Raquel Scates’ husband, William Daniel Scates, who went by Daniel, was killed in Iraq in August of 2007. His daughters, Jade and Kendra, were 9 years old and 7 months old respectively. He was 31 when he died, Scates was 32. The couple had been married just two weeks shy of 11 years.
With two children to take care of, the months and years after Daniel’s death were filled with severe sadness.
“I feel like I was robbed out of the first year of (my daughter’s) life from seven months on just because I had so much going on in my head,” Scates said. “There were days, of course, where I didn’t want to get out of bed, but I didn’t have a choice. I had to take care of my girls.”

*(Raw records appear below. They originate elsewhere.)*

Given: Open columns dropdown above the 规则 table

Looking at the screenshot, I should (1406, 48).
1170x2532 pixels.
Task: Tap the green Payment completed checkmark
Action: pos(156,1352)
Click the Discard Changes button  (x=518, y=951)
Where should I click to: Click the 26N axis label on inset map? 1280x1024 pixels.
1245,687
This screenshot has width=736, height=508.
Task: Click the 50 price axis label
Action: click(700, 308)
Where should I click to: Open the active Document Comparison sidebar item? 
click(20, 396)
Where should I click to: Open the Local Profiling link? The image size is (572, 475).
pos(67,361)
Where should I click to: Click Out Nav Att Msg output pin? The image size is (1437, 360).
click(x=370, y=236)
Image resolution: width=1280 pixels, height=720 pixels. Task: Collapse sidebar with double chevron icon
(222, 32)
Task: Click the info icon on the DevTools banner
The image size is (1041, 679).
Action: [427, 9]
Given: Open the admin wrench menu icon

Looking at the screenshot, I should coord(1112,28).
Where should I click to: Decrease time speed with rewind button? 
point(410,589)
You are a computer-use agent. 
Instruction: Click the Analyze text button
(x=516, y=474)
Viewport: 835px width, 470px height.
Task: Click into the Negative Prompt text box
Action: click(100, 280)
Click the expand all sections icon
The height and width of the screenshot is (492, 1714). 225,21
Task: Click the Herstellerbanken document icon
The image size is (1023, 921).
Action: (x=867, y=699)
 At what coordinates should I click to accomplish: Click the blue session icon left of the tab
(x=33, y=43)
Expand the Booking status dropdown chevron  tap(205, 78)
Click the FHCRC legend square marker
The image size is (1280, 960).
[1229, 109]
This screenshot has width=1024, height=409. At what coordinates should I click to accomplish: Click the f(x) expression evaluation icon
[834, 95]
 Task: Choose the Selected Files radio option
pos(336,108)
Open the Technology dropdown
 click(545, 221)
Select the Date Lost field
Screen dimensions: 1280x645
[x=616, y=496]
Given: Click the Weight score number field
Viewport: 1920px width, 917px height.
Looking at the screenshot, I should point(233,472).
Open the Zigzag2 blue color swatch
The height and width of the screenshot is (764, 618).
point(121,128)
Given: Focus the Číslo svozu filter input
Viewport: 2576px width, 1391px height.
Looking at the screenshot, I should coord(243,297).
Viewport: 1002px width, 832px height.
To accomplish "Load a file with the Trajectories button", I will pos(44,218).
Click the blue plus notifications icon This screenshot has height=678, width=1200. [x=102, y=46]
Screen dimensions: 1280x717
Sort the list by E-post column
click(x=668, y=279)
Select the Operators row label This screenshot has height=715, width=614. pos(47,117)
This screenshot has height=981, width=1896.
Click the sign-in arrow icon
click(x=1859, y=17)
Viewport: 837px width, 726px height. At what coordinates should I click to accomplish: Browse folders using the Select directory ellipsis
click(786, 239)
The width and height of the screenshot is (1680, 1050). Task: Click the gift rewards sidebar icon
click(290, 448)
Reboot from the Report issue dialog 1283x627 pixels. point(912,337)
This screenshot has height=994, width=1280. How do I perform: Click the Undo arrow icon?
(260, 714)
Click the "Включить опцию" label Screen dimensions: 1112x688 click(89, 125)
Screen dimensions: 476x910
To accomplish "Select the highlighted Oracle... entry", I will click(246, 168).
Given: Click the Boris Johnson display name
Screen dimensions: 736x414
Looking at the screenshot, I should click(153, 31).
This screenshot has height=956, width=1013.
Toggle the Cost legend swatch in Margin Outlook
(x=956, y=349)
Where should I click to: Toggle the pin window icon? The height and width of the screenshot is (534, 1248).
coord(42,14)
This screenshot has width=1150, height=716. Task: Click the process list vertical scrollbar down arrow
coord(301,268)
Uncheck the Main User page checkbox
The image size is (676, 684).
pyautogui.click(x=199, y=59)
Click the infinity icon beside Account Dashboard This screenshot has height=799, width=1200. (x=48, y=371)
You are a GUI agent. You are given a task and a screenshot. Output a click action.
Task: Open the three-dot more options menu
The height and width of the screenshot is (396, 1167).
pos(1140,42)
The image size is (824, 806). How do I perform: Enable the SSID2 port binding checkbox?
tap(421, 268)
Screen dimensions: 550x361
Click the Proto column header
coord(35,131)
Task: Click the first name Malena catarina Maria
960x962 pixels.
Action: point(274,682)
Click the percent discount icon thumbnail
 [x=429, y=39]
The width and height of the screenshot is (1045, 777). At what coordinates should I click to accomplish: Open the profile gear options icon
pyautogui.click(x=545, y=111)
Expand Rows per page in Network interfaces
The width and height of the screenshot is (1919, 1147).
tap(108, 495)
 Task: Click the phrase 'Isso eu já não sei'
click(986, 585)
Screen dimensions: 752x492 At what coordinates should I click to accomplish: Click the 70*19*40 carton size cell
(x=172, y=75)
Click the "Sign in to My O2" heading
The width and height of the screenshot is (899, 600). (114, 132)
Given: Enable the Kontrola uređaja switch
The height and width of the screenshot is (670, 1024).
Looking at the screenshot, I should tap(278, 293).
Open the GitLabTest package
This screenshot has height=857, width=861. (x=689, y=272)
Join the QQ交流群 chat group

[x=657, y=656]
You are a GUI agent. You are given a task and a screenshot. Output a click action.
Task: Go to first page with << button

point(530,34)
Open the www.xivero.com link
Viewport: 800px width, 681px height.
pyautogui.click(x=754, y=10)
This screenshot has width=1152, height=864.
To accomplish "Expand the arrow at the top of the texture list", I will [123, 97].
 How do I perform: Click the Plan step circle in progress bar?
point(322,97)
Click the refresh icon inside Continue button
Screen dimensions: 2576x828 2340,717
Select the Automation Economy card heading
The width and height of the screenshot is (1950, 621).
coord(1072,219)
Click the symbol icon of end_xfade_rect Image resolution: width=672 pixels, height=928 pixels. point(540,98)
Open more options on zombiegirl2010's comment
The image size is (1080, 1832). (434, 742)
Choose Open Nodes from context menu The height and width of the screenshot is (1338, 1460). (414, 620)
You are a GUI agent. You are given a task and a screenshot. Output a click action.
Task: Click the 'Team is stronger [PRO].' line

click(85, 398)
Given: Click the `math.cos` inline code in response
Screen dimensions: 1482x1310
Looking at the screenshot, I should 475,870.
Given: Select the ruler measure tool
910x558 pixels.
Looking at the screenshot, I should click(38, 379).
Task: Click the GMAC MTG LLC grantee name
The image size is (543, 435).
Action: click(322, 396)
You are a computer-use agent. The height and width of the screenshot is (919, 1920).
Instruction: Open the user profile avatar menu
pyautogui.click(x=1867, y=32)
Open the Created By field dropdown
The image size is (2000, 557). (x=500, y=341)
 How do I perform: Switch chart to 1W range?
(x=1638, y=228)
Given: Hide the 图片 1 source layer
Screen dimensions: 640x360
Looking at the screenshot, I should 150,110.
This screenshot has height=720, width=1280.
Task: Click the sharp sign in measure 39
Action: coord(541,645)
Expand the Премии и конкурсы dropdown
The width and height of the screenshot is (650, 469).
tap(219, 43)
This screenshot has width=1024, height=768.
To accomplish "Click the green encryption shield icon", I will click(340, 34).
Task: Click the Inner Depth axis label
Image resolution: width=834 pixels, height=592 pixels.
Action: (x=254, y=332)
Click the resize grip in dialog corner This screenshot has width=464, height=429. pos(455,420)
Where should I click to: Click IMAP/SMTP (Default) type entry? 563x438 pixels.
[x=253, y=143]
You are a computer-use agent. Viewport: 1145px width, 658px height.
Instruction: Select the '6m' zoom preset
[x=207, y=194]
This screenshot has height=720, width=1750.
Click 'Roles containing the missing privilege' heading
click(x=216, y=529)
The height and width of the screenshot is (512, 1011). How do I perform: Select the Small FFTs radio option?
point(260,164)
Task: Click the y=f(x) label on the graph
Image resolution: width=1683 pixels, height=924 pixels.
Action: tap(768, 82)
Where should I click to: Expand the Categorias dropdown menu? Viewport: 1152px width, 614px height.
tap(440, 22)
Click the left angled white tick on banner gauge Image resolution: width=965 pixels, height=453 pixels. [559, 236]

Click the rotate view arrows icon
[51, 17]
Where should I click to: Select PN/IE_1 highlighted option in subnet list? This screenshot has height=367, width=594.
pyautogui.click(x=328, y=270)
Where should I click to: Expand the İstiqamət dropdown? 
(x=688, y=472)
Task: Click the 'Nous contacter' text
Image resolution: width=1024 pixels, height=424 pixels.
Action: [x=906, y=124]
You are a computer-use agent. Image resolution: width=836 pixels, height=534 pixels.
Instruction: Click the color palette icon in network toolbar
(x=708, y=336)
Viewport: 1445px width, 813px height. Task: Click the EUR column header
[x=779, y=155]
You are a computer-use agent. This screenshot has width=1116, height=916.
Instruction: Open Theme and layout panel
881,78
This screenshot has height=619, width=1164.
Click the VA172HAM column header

The time following Daniel’s death was a time of restructuring and growth, too. Scates’ daughters gave her the strength to continue on and figure out who she was.
Daniel’s spirit still lives on in the house, Scates said, and he is remembered every single day. A scrapbook made in his memory by his oldest daughter lays in her room, and a stack of photos of him and his daughters sits next to Scates’ night stand.
This Memorial Day, the Scates family remembers their father and husband, one of the many fallen heroes who paid the ultimate price to protect the United States.